### Available data:
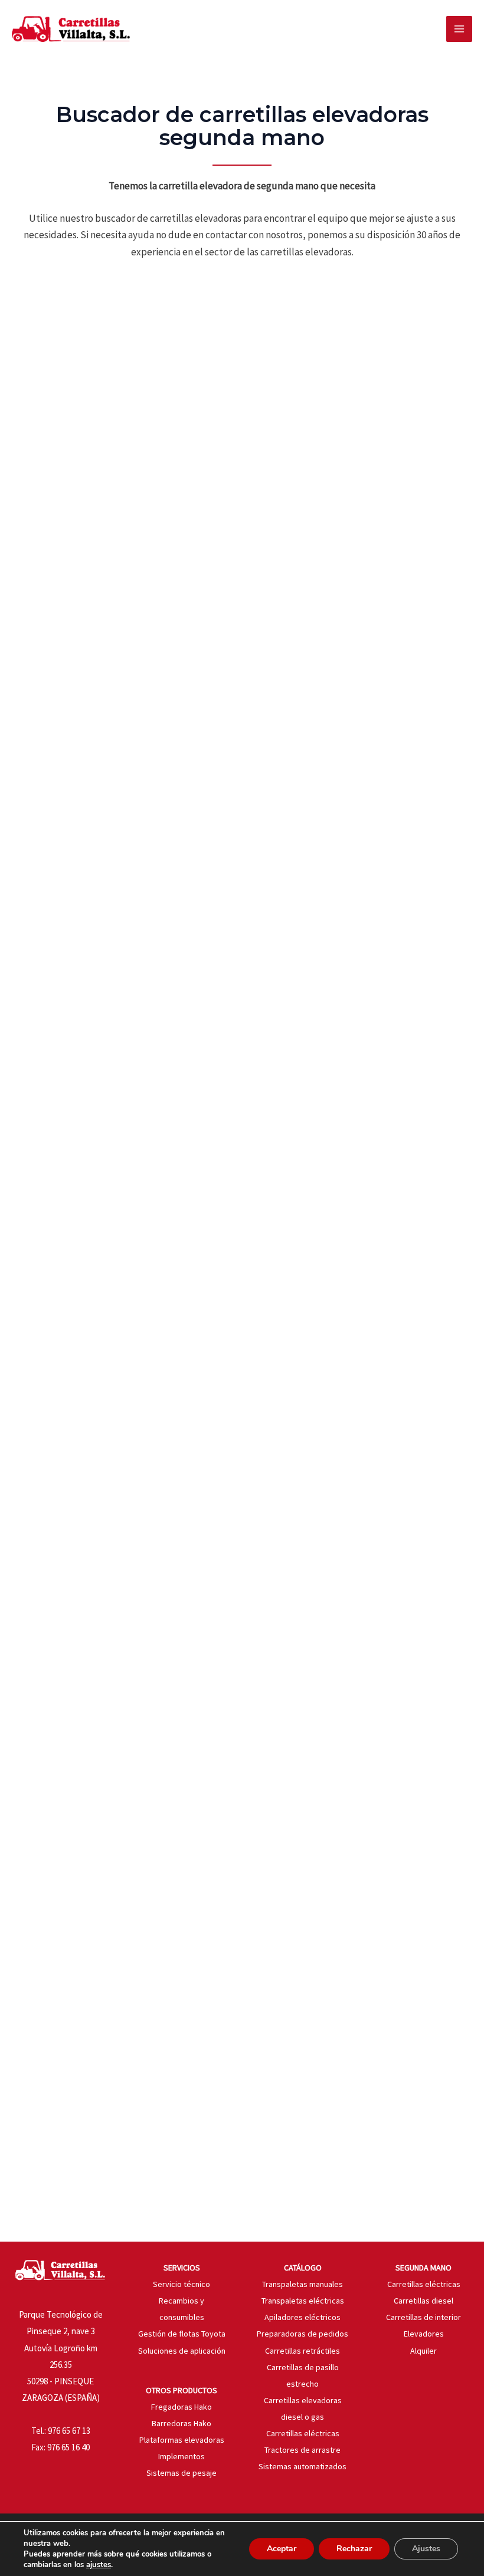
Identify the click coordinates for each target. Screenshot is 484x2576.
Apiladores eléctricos (302, 2317)
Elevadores (424, 2333)
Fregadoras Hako (181, 2406)
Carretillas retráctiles (302, 2350)
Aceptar (281, 2548)
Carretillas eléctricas (302, 2433)
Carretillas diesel (423, 2300)
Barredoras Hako (181, 2423)
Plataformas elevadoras (181, 2439)
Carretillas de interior (423, 2317)
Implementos (181, 2456)
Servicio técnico (181, 2284)
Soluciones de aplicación (181, 2350)
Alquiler (423, 2350)
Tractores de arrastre (302, 2449)
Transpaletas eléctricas (302, 2300)
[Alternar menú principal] (459, 29)
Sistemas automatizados (302, 2466)
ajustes (98, 2564)
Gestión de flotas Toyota (181, 2333)
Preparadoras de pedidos (302, 2333)
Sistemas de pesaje (181, 2472)
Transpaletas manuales (302, 2284)
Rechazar (354, 2548)
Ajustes (426, 2548)
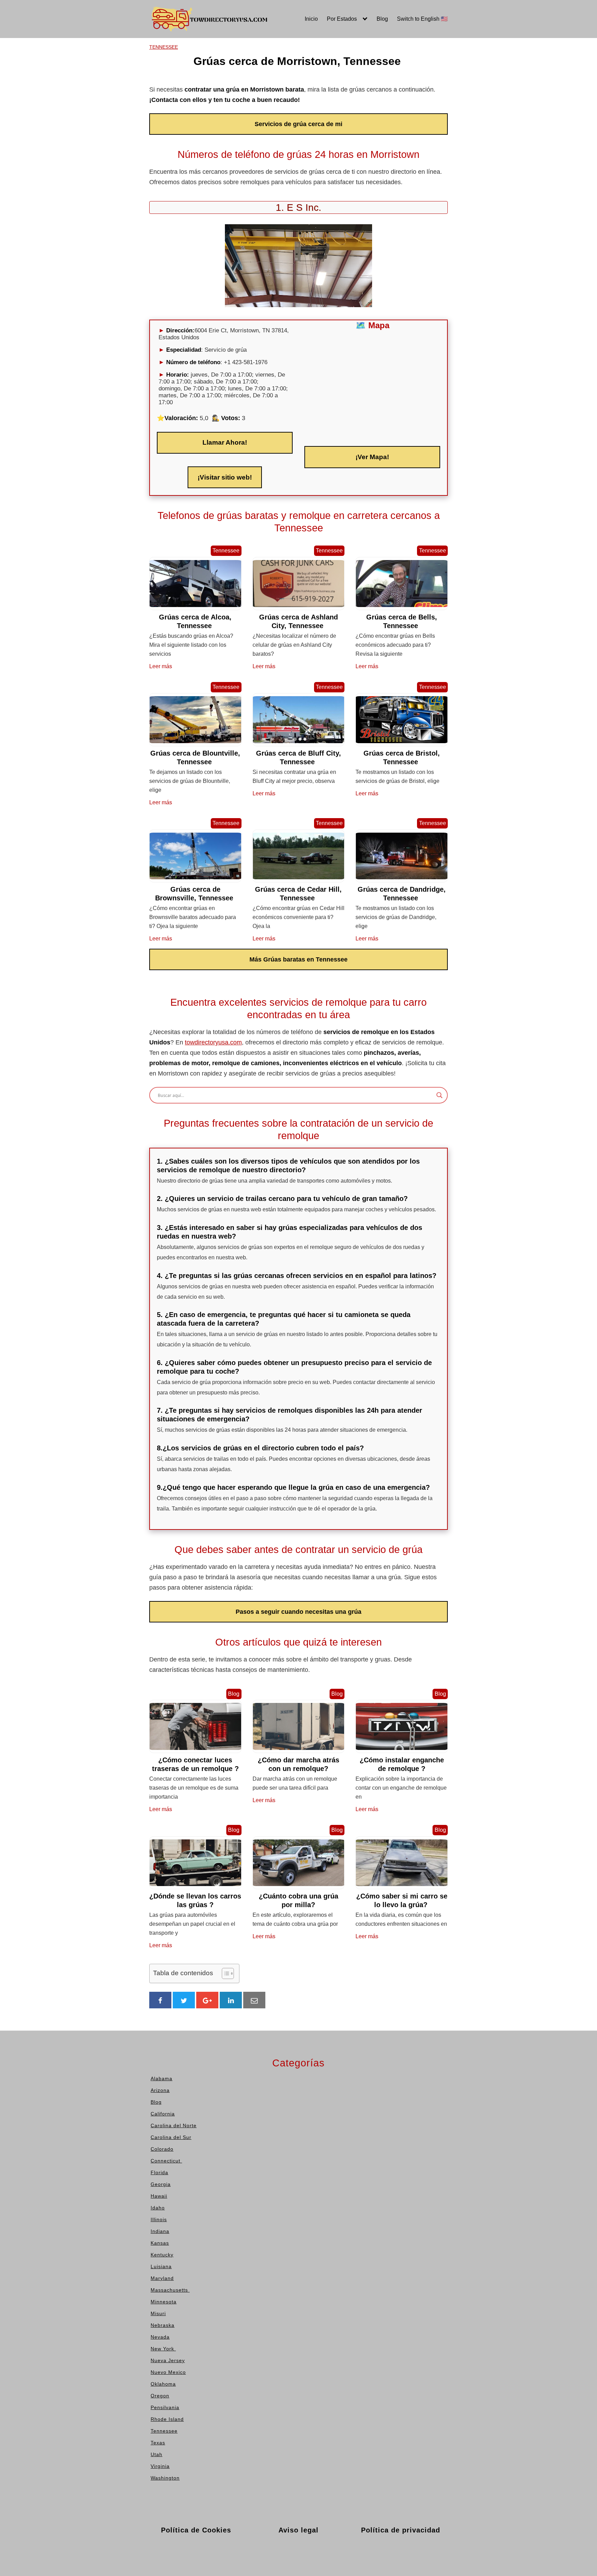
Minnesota (268, 47)
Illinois (202, 68)
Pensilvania (331, 47)
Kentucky (205, 99)
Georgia (142, 129)
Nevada (265, 78)
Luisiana (204, 109)
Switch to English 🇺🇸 (422, 19)
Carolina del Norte (154, 78)
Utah (323, 89)
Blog (382, 19)
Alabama (143, 47)
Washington (331, 109)
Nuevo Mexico (273, 109)
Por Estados (342, 19)
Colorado (143, 99)
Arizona (141, 58)
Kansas (203, 89)
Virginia (326, 99)
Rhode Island (333, 58)
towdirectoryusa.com (213, 1042)
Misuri (262, 58)
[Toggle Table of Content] (224, 1973)
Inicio (311, 19)
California (144, 68)
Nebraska (267, 68)
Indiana (203, 78)
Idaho (201, 58)
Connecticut (147, 109)
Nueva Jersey (272, 99)
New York (268, 89)
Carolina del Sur (152, 89)
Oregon (264, 129)
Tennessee (330, 68)
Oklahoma (268, 119)
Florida (141, 119)
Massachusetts (213, 129)
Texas (324, 78)
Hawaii (202, 47)
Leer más (160, 666)
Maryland (205, 119)
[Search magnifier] (439, 1095)
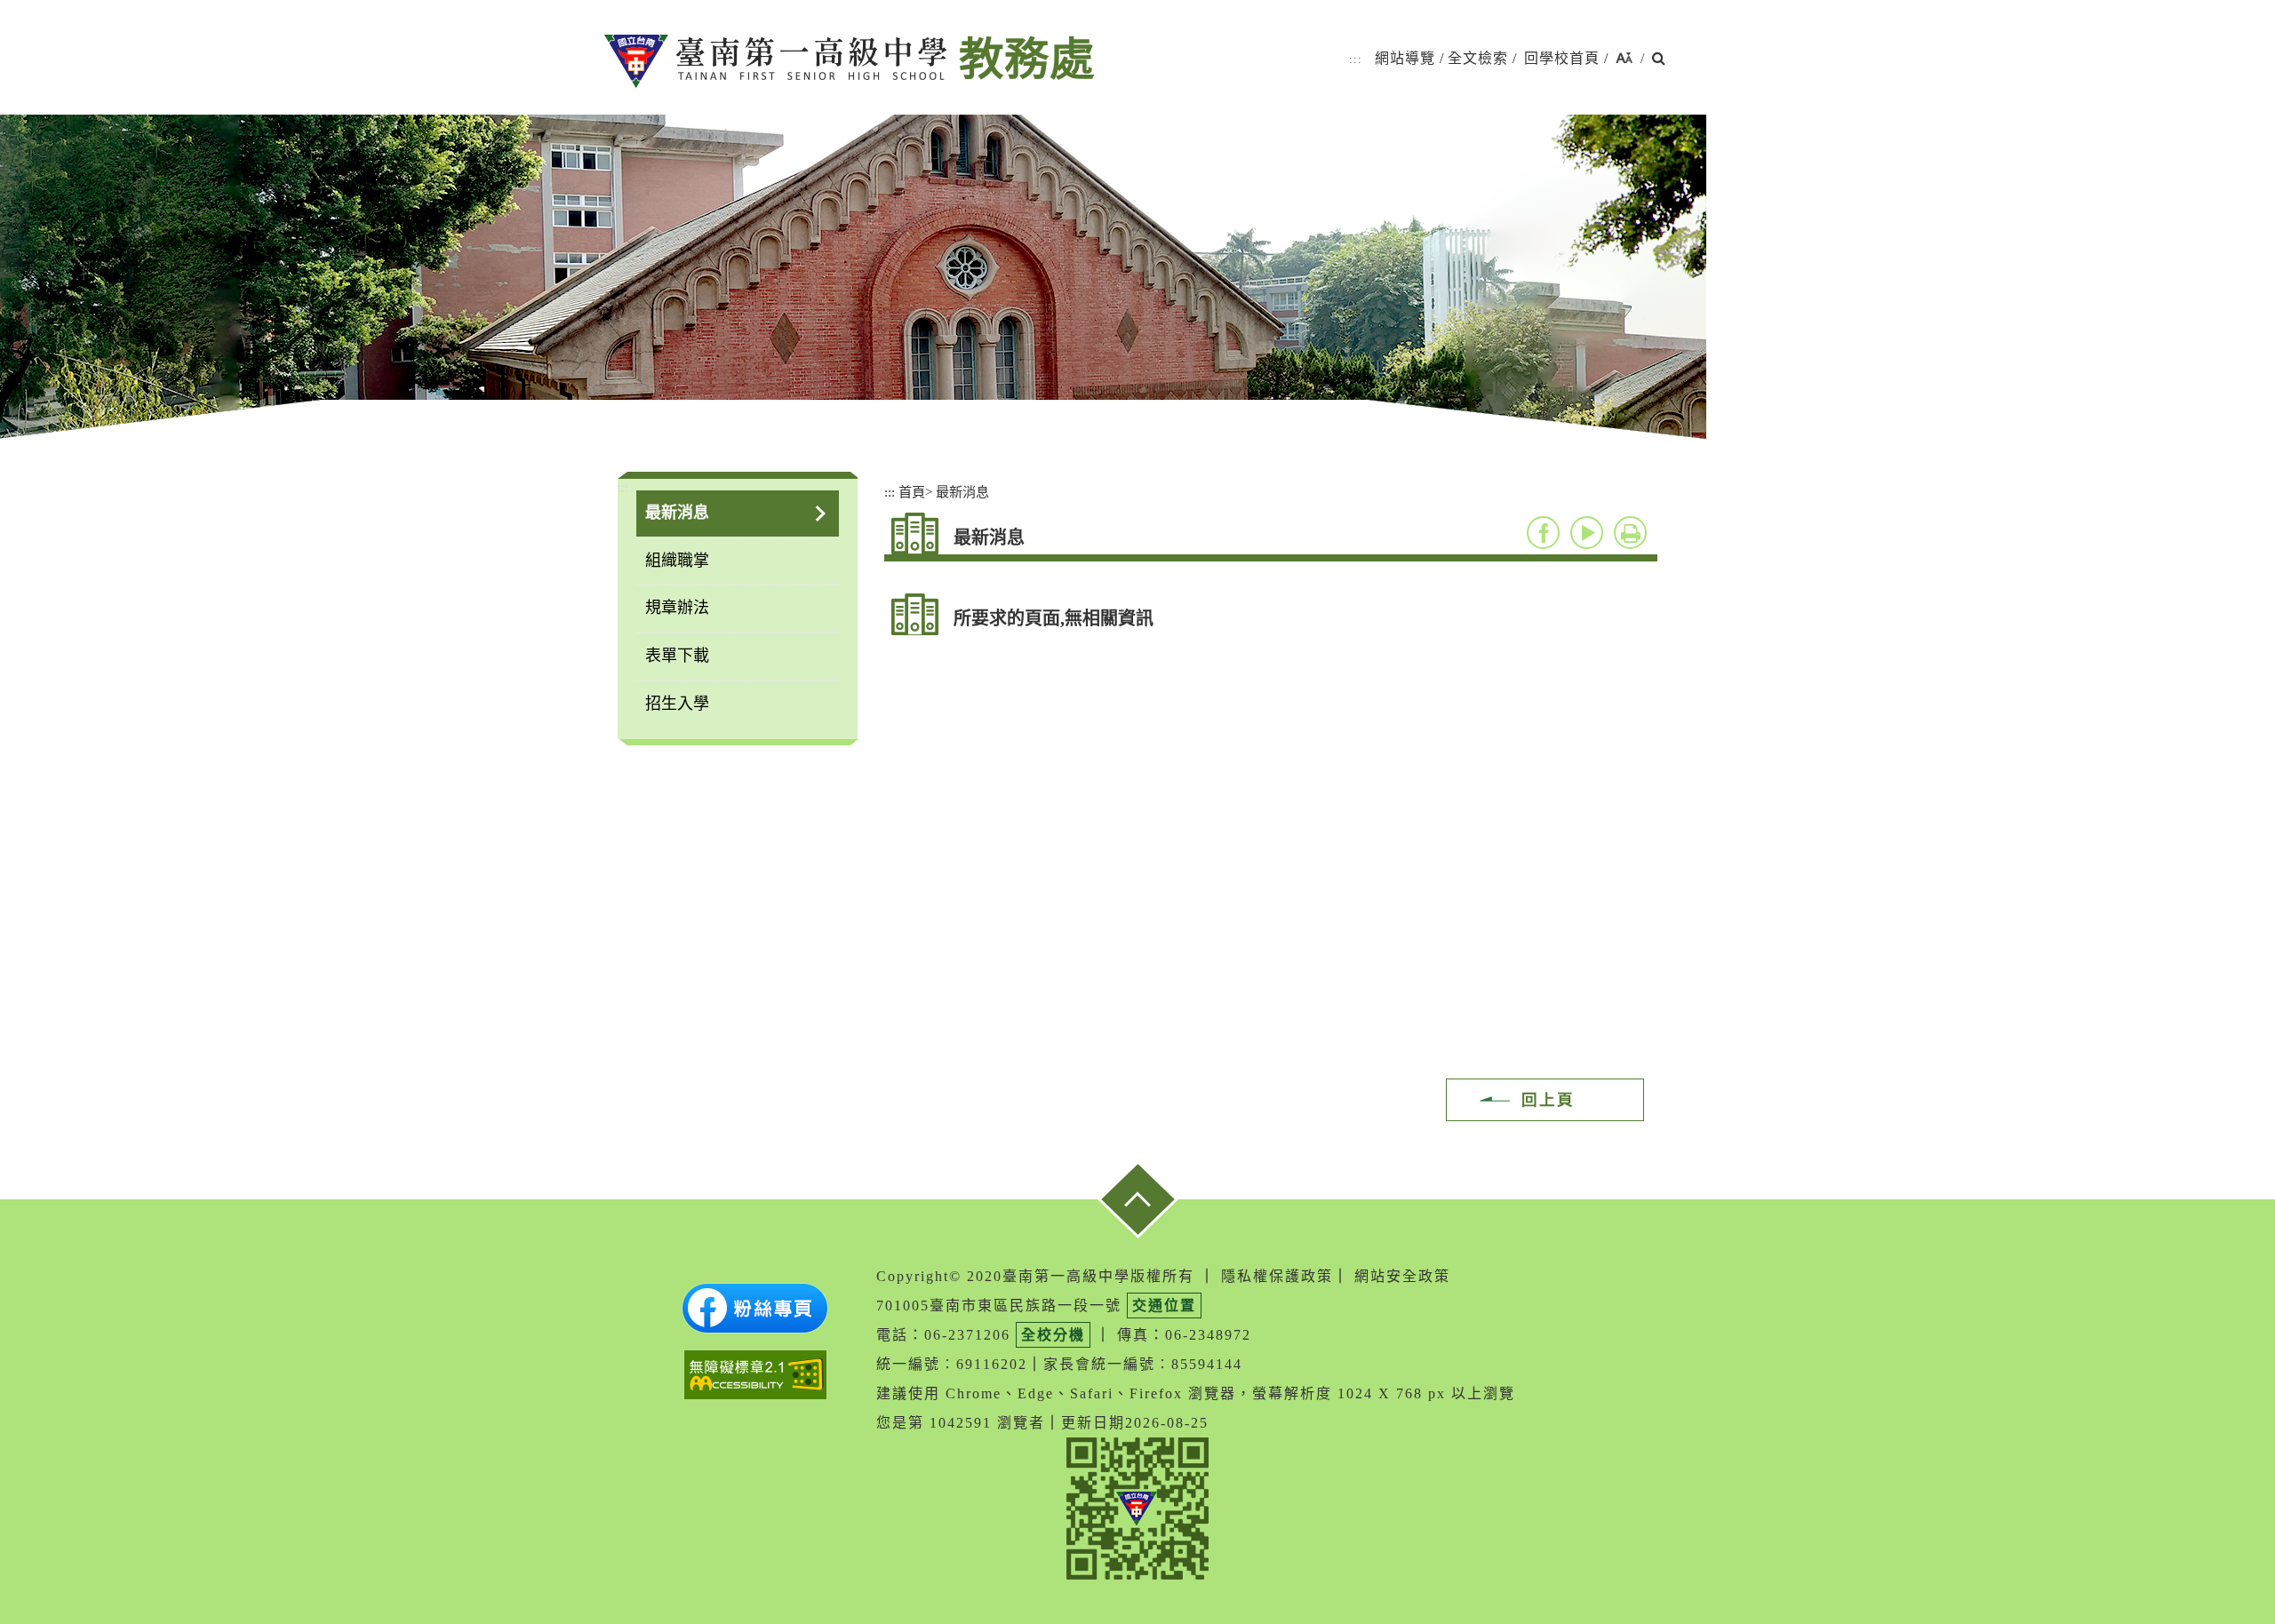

### Required work:
The answer should consist of all lines from the records above that hold the word "Sistemas".

### Solution:
Sistemas automatizados (302, 2466)
Sistemas de pesaje (181, 2472)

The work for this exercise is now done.